* **INSTRUCTIONS**
A. Answer these about the blog post on being a packrat:
(i) What date is the post dated?
(ii) Until what point in life does the writer say they remained a packrat as an adult?
(iii) To which site did the writer submit the photos?
B. Carry on the blog post about being a packrat, starting right after its final line.

* **PASSAGE SHOWN**
====
Monday, April 25, 2011

I was a teenage packrat.

I was a teenage packrat. And a child packrat. And an adult packrat, through the first half of my 20s.

"This is my teenage queer-feminist bedroom circa 2000 or 2001. I was a packrat among a family of packrats."

On Friday, I submitted these photos to the Teenage Bedroom tumblr site. Forty-seven people liked it or reblogged it! Of course, I feel a little validated, everyone wants their 15 nanoseconds of fame on the web, duuuuuh. And to some degree (I'm just being honest about my feelings), it feels more validating to be validated for a mess I made in high school by people obsessed with teenagers in the 90s (THERE IS A WHOLE WORLD OF THEM OUT THERE! It kinda blows my mind/amazes/fascinates me) than it does to be validated by real adults for my clutter clearing. Or not so much validating as cool. I am situated culturally/subculturally between those two groups. & I really really don't intend this to be an insult to anyone, I'm just really interested in the weird feelings I have about this particular situation!

On being an adult.
====
* **SUPPLIED INFORMATION**
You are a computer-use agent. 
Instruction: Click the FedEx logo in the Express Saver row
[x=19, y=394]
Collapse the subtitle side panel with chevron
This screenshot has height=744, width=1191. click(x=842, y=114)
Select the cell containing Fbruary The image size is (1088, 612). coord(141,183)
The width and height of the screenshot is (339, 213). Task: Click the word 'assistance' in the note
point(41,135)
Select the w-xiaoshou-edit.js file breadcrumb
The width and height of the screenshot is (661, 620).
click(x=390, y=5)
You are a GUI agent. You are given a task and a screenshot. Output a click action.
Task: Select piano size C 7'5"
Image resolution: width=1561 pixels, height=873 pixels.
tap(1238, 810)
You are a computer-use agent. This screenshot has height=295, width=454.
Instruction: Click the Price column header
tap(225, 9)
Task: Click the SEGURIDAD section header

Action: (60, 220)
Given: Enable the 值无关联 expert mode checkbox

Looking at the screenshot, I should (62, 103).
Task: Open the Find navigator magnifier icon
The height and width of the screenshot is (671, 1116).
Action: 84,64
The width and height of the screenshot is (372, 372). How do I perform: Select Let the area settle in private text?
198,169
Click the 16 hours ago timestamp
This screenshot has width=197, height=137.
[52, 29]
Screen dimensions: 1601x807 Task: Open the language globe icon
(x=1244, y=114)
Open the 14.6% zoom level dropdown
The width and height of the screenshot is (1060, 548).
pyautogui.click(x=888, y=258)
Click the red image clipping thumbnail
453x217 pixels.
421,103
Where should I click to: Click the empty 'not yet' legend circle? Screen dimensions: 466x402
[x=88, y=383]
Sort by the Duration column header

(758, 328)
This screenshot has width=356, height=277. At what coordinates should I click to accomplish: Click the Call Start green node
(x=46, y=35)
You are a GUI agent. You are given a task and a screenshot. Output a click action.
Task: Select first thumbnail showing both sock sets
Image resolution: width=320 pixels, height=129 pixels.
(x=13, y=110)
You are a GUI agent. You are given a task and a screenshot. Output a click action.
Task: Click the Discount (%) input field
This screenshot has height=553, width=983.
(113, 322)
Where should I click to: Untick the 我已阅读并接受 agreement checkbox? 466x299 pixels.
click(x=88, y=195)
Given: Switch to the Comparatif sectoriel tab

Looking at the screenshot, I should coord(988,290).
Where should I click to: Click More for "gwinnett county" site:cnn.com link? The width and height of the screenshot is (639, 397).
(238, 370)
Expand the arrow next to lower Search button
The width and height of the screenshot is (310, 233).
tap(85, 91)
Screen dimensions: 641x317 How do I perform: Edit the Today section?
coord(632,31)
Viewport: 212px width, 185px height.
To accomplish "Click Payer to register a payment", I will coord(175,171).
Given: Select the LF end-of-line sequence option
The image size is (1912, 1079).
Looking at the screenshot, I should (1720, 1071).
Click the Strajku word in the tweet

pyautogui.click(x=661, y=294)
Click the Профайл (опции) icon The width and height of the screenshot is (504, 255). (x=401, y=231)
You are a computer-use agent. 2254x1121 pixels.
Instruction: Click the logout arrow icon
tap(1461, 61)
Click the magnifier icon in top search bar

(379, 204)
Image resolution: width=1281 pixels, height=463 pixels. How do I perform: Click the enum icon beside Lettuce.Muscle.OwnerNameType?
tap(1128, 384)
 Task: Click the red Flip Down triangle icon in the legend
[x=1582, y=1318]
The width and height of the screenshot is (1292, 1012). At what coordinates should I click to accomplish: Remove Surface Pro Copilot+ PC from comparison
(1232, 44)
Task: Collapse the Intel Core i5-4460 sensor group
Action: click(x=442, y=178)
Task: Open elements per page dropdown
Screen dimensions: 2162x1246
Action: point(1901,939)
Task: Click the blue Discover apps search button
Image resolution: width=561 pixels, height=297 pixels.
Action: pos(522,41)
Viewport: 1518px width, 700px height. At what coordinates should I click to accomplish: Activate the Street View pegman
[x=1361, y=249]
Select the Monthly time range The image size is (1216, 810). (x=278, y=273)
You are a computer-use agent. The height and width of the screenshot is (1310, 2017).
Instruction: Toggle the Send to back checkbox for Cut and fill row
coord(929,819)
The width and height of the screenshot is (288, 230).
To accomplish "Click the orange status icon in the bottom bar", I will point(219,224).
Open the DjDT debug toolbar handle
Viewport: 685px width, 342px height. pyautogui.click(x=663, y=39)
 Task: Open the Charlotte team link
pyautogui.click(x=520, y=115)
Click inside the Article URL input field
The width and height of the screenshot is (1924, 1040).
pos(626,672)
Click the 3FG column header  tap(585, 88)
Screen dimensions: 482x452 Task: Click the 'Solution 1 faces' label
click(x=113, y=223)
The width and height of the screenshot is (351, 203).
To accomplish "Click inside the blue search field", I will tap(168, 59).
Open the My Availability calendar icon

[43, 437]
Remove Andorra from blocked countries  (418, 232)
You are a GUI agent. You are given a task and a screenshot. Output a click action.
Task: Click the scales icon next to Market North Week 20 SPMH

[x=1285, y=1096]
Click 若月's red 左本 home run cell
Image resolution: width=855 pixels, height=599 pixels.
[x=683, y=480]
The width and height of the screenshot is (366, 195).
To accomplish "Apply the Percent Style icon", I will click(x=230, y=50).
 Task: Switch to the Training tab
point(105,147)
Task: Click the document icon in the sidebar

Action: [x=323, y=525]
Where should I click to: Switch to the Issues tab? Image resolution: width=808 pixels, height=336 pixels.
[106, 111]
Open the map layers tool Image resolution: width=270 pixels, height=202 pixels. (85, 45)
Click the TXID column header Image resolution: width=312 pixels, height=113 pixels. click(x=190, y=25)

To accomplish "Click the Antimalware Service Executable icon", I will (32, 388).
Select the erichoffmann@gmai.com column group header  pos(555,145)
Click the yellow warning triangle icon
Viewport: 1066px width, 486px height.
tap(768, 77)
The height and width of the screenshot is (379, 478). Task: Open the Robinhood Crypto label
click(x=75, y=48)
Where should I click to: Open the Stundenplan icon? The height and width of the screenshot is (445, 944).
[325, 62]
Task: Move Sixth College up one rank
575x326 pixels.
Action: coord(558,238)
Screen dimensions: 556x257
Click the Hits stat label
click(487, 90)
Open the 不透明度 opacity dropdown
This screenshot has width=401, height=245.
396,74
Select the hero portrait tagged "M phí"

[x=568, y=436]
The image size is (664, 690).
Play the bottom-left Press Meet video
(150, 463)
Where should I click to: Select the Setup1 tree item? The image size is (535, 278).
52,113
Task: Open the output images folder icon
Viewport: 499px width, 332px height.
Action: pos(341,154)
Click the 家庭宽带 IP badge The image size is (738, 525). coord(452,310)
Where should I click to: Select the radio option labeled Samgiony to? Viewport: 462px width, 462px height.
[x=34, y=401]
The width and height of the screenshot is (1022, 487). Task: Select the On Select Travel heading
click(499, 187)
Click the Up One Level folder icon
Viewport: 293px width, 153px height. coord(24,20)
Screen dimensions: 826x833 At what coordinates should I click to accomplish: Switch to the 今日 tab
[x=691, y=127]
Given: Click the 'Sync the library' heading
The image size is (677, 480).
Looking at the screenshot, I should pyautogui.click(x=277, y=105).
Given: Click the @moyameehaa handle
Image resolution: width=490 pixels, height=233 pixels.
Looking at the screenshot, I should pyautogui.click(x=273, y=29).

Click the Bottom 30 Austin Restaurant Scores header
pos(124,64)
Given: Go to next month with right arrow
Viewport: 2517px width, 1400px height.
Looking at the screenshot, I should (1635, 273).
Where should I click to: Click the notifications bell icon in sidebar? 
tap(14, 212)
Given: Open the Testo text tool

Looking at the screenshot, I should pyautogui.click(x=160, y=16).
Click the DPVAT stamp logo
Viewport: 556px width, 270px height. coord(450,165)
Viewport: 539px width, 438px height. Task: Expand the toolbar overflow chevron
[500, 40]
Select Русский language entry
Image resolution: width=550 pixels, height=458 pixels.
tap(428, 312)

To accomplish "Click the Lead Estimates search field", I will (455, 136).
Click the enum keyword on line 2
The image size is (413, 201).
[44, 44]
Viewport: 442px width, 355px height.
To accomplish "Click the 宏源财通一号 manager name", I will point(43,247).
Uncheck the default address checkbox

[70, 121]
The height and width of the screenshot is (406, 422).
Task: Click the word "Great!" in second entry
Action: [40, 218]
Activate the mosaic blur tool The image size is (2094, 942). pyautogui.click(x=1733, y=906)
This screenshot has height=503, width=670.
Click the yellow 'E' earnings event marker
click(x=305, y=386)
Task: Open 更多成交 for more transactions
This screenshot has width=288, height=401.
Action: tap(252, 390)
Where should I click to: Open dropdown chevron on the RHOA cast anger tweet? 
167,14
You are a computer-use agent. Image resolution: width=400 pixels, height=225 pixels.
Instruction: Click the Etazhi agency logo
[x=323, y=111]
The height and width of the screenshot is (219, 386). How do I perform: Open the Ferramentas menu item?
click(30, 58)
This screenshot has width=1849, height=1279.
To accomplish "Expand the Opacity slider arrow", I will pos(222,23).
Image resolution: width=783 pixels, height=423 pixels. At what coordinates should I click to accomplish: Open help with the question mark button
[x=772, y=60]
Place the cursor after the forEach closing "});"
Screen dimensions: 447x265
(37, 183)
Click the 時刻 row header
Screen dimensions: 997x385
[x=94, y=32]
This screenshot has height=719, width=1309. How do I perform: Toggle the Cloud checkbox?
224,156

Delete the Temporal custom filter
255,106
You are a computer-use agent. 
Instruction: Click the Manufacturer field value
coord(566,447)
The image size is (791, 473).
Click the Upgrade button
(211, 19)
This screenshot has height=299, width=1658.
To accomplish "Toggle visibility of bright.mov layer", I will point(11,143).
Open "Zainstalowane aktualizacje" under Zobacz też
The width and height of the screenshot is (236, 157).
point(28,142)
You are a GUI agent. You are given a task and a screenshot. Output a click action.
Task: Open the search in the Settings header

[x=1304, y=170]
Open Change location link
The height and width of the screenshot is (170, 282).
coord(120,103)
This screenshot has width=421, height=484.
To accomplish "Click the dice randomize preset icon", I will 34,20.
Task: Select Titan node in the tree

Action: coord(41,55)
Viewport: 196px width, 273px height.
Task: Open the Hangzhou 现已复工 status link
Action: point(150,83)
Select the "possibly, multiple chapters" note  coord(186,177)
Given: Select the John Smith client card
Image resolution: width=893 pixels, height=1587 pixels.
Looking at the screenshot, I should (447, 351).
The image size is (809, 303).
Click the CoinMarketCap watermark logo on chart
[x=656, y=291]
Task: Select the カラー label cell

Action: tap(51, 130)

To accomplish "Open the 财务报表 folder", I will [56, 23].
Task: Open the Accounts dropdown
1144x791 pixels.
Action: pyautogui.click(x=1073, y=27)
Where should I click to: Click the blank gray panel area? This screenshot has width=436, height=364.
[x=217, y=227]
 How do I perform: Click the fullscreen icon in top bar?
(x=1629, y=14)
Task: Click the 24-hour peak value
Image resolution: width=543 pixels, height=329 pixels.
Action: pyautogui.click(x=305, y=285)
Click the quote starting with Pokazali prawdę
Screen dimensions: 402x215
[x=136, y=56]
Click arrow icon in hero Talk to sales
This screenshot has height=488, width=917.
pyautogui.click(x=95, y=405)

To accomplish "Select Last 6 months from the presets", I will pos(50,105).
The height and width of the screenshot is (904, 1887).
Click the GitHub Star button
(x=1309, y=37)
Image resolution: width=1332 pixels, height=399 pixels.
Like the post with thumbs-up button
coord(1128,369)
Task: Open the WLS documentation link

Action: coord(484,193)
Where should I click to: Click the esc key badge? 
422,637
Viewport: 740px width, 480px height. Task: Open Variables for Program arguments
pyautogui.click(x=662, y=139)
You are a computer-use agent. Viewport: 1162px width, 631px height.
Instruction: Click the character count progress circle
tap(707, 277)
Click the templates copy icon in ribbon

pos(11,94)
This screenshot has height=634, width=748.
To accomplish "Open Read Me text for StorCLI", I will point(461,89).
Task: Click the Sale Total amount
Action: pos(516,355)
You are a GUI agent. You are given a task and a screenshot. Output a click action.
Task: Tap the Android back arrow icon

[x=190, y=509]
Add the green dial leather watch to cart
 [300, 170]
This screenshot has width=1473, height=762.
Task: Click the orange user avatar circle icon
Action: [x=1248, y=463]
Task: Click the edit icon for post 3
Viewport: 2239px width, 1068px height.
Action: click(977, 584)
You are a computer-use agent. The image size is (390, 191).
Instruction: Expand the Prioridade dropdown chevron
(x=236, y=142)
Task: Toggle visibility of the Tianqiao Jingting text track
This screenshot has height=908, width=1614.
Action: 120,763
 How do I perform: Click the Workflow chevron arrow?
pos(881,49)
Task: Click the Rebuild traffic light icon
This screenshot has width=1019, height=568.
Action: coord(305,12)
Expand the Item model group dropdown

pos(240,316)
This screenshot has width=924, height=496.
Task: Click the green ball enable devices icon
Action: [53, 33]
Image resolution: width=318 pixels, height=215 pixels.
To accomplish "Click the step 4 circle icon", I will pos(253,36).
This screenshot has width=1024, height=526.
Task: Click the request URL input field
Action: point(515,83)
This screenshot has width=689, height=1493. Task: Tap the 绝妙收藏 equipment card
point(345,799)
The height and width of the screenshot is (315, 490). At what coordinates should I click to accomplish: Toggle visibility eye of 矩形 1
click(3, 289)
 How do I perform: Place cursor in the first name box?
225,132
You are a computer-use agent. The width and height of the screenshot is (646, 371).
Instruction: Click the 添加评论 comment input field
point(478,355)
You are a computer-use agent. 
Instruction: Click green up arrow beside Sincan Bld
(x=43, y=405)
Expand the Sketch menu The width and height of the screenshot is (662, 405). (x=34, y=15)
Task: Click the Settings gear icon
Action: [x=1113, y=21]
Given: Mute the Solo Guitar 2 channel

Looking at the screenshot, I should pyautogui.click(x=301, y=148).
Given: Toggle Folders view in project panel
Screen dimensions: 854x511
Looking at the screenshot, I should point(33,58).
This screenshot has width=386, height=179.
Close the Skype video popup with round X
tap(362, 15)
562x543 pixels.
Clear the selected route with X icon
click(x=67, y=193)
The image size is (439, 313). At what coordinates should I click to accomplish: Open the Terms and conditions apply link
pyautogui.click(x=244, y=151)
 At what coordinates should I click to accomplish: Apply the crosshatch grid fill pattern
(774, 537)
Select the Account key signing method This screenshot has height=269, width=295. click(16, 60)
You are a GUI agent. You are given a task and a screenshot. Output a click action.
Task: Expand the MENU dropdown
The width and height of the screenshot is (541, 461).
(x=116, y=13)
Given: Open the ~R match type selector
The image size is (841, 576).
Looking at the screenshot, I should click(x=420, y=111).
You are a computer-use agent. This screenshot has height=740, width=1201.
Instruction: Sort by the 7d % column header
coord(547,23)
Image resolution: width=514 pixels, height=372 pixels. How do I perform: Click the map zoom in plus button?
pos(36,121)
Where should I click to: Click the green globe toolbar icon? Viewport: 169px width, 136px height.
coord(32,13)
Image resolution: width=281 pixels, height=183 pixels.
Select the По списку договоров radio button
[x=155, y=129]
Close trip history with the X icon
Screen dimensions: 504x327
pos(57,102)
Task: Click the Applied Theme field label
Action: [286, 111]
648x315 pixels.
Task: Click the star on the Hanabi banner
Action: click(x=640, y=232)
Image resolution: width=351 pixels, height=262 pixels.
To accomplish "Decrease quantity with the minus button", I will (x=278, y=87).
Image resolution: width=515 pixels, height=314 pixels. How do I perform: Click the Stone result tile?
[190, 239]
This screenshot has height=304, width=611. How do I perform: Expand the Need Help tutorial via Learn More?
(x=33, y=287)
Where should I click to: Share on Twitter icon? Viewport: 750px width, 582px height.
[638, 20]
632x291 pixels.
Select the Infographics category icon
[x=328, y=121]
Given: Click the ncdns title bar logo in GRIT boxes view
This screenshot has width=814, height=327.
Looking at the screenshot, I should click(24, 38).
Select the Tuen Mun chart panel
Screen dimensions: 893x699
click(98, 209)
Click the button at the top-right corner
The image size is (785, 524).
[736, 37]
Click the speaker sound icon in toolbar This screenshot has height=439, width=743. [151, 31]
====
* **EXPECTED RESULTS**
A.
(i) Monday, April 25, 2011
(ii) Through the first half of their 20s
(iii) The Teenage Bedroom tumblr site

B.
It may be cool to make a mess, but I would rather be an adult. I identify as an adult, I'm proud to be an adult and take care of myself and my home in an adult manner. I know a lot of people in my approximate age group do not, whether they are incapable of doing so, or choose not to. Of course, I am sometimes a little envious of that, people who are still out running around and going to late shows on weeknights and stuff like that. But I wouldn't trade it for getting up early and having the feeling that the world is mine. I wouldn't trade eating grease at restaurants for eating fucking amazing home cooked meals, and I wouldn't trade, oh, basically anything for the commitment I've made to DOING THE DISHES AND CLEANING THE KITCHEN every night before bed. Pretty much nothing feels better than waking up to a clean kitchen, and I'm speaking from my heart, man. Seriously.

On being a packrat.
There was no such thing as a clean kitchen when I was a kid. The kitchen sponge always smelled like ass from being left floating in a pot of food overnight, or over more than one night. I despised doing dishes, because it was so disgusting, because the dishes sat for way too long! I remember poking food bits down the drain with a knife because I was too grossed out to pick them out and throw them away.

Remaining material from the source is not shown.